What you are asked to do:
Starting at the line with "Given: Click the Debug Memory Graph icon" and going on through the line with "This screenshot has height=924, width=1296.", reproduce each line in the records below exactly and nothing more.

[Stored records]
*** Begin section ***

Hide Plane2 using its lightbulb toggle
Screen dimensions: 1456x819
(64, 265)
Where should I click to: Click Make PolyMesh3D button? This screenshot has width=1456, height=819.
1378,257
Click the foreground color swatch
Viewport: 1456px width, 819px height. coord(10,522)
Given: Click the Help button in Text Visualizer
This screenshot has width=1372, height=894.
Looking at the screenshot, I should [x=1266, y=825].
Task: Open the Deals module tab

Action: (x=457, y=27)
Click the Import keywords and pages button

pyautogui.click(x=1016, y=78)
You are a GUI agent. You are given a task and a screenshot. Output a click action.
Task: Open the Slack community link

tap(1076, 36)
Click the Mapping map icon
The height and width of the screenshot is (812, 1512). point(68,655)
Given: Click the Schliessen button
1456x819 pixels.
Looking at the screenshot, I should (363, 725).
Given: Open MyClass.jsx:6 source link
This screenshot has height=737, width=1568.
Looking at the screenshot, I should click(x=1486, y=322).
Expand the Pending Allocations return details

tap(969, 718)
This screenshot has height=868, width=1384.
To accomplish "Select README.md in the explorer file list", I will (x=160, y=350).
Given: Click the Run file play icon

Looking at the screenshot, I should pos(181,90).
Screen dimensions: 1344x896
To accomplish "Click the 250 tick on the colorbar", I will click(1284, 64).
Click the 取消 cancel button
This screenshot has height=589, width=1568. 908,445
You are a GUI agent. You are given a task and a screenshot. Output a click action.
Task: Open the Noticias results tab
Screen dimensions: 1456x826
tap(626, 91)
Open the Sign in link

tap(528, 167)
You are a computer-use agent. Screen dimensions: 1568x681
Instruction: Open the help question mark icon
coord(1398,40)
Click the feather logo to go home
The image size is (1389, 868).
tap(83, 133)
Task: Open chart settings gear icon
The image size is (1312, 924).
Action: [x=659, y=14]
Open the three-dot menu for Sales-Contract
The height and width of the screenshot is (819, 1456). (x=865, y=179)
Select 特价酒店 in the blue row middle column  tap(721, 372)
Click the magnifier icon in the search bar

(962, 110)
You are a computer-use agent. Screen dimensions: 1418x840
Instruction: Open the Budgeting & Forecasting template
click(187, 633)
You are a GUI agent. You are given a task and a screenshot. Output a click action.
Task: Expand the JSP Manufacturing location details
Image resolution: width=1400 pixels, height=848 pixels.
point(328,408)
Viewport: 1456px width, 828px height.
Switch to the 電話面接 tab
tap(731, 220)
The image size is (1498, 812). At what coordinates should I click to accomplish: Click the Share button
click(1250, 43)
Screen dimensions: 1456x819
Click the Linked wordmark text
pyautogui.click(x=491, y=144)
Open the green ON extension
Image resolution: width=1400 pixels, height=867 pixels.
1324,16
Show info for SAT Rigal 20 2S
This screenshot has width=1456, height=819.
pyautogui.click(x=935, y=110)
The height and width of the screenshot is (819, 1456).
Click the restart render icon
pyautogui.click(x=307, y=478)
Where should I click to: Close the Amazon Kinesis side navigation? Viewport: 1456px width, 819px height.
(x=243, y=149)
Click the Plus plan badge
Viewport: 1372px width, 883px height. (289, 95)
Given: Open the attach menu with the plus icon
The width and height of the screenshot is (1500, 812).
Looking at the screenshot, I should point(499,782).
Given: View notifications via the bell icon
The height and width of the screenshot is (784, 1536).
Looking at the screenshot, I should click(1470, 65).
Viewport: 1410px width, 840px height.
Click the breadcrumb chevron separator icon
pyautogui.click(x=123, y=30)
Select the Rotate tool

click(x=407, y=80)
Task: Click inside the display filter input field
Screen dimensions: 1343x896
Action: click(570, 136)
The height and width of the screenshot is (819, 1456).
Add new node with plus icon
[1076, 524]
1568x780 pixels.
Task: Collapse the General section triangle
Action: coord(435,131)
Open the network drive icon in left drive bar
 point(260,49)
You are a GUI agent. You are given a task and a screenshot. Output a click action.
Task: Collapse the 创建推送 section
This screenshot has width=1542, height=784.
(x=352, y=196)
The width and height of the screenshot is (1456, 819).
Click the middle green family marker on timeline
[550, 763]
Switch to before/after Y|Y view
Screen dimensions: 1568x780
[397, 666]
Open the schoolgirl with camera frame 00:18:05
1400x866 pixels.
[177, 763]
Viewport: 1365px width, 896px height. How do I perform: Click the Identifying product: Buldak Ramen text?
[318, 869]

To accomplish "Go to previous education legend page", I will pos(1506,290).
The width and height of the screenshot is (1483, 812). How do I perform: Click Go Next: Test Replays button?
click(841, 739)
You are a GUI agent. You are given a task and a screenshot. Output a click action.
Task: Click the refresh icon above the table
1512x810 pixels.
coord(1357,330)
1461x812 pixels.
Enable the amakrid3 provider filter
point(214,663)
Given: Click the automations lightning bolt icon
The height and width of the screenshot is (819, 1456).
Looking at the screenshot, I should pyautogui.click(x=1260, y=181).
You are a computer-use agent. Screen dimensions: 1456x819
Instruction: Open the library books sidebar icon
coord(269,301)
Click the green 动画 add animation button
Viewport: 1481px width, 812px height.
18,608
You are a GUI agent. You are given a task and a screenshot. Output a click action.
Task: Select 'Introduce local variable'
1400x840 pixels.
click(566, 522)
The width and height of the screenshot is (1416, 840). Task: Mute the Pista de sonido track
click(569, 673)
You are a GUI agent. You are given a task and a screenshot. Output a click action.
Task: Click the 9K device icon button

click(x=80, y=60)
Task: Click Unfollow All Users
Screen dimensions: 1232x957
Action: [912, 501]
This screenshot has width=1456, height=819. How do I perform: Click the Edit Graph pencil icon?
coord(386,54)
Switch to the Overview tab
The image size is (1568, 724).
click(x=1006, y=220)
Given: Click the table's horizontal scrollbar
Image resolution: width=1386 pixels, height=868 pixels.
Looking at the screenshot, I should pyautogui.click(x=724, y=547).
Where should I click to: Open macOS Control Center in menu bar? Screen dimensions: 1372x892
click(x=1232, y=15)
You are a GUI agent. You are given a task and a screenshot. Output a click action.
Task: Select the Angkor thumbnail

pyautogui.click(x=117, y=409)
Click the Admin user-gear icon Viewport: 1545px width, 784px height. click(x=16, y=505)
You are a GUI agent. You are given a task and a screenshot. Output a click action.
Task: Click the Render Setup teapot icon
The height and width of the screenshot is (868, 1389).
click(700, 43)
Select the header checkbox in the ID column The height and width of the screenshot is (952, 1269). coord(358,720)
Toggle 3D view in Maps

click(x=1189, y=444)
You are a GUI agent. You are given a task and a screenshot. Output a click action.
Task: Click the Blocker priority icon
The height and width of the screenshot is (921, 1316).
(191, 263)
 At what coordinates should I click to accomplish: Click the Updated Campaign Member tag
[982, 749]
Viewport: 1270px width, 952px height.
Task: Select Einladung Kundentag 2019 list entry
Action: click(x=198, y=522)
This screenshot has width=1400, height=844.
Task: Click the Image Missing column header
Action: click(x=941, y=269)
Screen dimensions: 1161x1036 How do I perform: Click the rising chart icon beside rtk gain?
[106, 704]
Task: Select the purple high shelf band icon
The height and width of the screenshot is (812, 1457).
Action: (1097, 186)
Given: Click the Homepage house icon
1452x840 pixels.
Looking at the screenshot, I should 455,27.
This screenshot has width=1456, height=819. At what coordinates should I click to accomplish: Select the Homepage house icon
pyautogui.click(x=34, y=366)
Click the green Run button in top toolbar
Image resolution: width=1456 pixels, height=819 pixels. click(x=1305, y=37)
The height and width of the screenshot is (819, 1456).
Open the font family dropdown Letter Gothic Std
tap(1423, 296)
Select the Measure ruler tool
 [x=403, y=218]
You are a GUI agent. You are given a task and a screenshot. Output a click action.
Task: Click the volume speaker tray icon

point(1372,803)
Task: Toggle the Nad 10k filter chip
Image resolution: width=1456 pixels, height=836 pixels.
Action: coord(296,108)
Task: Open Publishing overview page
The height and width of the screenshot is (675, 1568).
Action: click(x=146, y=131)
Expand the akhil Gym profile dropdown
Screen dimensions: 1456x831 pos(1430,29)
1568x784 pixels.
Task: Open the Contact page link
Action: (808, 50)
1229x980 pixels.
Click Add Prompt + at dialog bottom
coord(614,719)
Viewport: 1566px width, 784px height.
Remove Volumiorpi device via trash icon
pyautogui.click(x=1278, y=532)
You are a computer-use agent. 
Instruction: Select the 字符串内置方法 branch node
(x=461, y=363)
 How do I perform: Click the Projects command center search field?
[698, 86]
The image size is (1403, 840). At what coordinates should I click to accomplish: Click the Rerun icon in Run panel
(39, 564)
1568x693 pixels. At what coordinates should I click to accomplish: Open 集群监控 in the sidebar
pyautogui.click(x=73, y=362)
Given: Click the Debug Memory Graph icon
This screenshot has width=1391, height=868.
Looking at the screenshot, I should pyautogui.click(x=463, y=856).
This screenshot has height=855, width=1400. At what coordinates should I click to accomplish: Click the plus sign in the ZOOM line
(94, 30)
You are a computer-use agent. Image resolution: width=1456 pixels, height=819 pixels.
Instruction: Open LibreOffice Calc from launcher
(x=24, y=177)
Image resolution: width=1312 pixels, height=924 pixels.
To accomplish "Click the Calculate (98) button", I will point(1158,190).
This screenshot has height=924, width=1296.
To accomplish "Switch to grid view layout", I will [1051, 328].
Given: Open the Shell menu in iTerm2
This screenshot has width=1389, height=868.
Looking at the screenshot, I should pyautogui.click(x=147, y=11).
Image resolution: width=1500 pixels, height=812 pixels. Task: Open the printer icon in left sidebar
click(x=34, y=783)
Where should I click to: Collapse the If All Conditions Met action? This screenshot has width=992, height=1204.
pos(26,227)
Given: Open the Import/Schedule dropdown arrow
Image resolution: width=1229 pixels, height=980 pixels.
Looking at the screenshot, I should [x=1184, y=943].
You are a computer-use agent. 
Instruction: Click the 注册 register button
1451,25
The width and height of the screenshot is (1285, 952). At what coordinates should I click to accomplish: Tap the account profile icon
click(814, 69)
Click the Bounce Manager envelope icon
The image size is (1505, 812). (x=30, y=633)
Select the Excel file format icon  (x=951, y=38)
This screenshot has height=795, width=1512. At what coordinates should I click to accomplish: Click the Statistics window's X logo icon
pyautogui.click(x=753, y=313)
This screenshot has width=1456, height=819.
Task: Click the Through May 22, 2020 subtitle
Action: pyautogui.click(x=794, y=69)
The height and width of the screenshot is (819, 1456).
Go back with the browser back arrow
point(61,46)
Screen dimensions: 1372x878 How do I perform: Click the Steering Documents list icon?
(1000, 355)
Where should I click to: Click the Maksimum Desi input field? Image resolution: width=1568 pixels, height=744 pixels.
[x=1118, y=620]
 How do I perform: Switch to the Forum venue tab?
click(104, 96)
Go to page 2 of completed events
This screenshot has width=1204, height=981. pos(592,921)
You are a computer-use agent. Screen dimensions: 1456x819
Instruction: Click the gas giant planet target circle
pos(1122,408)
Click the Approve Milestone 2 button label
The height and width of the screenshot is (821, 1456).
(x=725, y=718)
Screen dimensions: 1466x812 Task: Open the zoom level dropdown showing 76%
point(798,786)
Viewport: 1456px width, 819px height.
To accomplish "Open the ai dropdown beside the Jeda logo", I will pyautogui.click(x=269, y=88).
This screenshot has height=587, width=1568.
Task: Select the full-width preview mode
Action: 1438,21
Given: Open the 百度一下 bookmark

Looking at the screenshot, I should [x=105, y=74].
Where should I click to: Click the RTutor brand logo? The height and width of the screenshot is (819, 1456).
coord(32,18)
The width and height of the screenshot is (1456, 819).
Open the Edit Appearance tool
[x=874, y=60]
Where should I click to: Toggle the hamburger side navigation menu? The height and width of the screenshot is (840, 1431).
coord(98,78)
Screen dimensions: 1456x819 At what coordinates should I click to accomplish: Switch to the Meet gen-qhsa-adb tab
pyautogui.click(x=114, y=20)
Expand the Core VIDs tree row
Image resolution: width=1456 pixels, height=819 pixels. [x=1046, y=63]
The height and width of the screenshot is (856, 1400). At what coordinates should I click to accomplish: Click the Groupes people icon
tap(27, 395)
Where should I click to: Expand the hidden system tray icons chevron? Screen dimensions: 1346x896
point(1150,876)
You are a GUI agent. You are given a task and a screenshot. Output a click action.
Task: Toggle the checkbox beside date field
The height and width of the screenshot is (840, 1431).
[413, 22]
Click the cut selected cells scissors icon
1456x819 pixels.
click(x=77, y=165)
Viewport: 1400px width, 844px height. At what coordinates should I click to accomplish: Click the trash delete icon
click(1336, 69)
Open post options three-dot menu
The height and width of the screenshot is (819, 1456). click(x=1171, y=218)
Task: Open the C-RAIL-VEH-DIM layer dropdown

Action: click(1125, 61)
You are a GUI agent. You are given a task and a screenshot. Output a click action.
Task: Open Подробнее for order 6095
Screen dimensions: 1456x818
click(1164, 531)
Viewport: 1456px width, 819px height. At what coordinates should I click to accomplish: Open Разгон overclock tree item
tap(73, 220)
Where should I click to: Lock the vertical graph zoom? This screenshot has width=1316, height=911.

*** End section ***

Finished task:
Given: Click the Debug Memory Graph icon
This screenshot has width=1391, height=868.
Looking at the screenshot, I should pyautogui.click(x=463, y=856).
This screenshot has height=855, width=1400. At what coordinates should I click to accomplish: Click the plus sign in the ZOOM line
(94, 30)
You are a computer-use agent. Image resolution: width=1456 pixels, height=819 pixels.
Instruction: Open LibreOffice Calc from launcher
(x=24, y=177)
Image resolution: width=1312 pixels, height=924 pixels.
To accomplish "Click the Calculate (98) button", I will point(1158,190).
This screenshot has height=924, width=1296.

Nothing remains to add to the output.